El “Huevo de Invierno” de Fabergé, considerado una de las creaciones más bellas del legendario joyero de la Rusia Imperial, alcanzó un precio récord de £22,9 millones (30,2 millones de dólares) en una subasta el martes, informó Christie’s.
“El huevo acaba de venderse por £22.895.000, superando el récord mundial anterior para una obra de Fabergé”, señaló la casa de subastas en un comunicado, y añadió que superó con amplitud los £8,9 millones pagados cuando Christie’s vendió el Huevo Rothschild en 2007.
Esta obra, que fue un regalo de Pascua en 1913 del zar Nicolás II a su madre, María Feodorovna, representa no solo el lujo extremo de la dinastía Romanov, sino también la maestría artística de la diseñadora Alma Pihl, una de las pocas mujeres que trabajaron en los talleres de joyería de San Petersburgo a principios del siglo XX.

Entre 1885 y 1916, los emperadores Alejandro III y Nicolás II encargaron un total de 50 huevos imperiales a la Casa de Fabergé. Estas piezas, célebres por su complejidad y opulencia, requerían casi un año de trabajo y se convirtieron en símbolos de la magnificencia y el derroche de la corte rusa. El Huevo de Invierno destaca entre ellas por su composición de cristal de roca, platino y diamantes talla rosa, que recrea una escena invernal serena y gélida.
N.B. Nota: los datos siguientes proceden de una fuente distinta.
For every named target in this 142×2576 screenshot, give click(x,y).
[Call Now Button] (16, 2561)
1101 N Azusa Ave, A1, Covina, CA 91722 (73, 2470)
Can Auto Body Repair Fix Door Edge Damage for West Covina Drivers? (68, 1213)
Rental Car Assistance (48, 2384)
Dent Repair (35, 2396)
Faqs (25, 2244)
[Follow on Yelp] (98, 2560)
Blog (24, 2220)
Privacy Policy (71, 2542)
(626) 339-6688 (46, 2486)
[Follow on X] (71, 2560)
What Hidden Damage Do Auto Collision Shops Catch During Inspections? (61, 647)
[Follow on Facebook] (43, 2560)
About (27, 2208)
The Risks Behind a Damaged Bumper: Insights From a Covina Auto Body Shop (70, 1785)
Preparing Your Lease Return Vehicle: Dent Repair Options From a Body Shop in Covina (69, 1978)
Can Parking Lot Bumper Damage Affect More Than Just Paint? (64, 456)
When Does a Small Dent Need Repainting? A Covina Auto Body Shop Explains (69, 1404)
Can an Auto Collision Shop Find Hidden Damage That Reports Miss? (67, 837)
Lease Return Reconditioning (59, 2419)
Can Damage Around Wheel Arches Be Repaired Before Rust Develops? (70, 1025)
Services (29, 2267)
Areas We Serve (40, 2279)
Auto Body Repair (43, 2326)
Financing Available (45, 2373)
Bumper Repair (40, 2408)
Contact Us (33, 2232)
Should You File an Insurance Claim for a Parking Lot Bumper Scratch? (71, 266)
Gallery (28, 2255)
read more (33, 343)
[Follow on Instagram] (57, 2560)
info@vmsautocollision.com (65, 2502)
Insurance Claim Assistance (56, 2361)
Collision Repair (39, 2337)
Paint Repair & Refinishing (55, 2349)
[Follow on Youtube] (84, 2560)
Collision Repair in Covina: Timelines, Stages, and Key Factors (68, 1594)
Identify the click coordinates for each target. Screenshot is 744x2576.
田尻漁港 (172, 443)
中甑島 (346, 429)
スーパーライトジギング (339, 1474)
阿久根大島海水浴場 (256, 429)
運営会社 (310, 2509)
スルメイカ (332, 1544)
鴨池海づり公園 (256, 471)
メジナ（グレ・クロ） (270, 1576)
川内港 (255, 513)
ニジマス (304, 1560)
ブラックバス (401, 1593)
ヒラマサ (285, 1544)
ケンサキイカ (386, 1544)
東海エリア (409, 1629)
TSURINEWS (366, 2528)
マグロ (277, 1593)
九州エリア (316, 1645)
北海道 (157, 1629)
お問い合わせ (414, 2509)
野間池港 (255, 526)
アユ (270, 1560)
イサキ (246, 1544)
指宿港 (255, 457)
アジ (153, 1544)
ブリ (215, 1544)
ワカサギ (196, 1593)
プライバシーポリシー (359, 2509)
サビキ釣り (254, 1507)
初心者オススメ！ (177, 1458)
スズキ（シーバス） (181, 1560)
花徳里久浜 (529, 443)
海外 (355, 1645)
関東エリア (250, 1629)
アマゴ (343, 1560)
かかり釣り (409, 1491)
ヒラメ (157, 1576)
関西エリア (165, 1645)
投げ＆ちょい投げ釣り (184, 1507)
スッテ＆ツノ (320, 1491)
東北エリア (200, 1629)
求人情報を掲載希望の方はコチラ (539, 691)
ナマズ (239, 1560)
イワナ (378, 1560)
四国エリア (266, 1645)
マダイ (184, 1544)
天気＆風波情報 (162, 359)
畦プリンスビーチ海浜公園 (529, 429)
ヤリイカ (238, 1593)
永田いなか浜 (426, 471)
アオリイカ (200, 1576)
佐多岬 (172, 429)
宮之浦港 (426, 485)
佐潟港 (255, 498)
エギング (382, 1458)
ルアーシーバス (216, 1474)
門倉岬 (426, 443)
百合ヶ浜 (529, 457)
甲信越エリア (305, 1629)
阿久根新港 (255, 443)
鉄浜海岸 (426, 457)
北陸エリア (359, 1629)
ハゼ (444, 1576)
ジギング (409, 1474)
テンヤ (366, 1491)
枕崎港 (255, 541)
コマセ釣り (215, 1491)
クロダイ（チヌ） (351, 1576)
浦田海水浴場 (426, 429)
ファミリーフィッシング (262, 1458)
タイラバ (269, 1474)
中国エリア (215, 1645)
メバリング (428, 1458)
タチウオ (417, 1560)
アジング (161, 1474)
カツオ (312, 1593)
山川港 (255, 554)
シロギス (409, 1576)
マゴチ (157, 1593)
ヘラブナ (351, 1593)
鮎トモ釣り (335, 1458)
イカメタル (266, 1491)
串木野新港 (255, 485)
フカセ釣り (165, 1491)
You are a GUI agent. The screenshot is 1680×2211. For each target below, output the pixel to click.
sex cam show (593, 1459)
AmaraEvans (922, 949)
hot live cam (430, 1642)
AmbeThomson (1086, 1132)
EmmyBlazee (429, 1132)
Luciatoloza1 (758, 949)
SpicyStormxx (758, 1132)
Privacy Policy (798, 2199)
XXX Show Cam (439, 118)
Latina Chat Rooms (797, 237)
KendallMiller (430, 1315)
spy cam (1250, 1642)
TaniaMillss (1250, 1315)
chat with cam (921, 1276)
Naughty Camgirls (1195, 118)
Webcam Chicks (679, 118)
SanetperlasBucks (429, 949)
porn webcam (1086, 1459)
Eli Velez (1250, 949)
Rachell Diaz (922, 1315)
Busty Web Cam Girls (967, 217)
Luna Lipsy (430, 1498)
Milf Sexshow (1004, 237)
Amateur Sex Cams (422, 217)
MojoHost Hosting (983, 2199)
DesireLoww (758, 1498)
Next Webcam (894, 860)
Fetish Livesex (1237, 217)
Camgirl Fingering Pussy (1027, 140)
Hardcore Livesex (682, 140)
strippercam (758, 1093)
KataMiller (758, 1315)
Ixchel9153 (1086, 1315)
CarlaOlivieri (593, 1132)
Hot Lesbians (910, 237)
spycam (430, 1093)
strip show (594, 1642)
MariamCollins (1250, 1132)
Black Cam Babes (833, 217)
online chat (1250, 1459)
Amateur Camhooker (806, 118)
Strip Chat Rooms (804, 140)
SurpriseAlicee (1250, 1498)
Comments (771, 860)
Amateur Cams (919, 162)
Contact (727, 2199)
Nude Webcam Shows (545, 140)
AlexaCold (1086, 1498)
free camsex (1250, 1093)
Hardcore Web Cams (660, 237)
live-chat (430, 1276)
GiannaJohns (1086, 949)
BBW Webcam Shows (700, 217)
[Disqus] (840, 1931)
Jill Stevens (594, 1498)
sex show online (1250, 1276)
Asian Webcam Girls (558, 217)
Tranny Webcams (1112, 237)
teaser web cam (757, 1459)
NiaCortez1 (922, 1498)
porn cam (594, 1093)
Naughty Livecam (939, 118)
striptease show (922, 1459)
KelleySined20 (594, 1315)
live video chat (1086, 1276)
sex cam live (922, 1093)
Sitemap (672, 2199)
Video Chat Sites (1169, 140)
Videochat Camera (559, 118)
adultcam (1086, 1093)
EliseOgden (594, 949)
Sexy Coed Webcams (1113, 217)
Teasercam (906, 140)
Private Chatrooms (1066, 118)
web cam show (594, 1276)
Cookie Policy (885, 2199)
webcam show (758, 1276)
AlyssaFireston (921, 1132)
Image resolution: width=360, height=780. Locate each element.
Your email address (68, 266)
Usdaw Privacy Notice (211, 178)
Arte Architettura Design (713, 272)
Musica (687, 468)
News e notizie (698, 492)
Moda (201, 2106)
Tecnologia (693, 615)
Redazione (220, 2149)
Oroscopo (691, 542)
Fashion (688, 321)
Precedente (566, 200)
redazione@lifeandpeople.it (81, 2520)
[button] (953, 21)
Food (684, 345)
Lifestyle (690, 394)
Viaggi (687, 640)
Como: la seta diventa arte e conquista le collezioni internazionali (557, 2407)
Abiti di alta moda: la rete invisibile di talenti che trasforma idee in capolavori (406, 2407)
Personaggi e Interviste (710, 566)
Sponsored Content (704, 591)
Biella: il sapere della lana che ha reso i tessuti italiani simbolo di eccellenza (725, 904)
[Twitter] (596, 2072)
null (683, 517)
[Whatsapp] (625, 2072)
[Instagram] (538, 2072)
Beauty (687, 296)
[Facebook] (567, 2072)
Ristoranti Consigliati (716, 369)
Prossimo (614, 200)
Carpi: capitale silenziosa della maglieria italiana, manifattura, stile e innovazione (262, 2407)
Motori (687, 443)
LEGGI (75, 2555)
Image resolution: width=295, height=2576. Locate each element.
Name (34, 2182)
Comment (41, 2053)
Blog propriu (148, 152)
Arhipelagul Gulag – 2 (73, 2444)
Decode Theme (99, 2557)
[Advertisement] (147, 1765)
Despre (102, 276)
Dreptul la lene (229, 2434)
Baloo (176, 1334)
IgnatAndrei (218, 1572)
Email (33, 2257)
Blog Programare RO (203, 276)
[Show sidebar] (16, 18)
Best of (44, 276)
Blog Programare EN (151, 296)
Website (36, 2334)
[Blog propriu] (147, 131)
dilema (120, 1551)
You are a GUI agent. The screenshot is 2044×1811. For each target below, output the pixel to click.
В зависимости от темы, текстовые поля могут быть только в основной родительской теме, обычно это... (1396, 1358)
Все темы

La historia de su creación está marcada por la inspiración de Alma Pihl, nacida en una familia finlandesa de maestros artesanos y diseñadores. A los 20 años, Pihl ya trabajaba para Fabergé, donde se encargaba de archivar las creaciones del taller mediante acuarelas a tamaño real.
Paralelamente, desarrollaba sus propios diseños y, según la leyenda, concibió el motivo de copos de nieve al observar los cristales de hielo en la ventana de su taller mientras cumplía un encargo para un magnate petrolero. Su objetivo era reproducir la belleza de esos cristales con los minerales más exquisitos disponibles.

El diseño del huevo transmite la dureza y la belleza del invierno, pero también sugiere la inminente llegada de la primavera. La base de cristal simula hielo a punto de derretirse, con los primeros hilos de agua representados por destellos de platino y diamante.
La superficie del huevo exhibe el patrón helado ideado por Pihl, mientras que en su interior se encuentra una canasta de flores de cuarzo blanco: algunas abiertas, mostrando destellos de verde granate, y otras cerradas, aguardando el deshielo.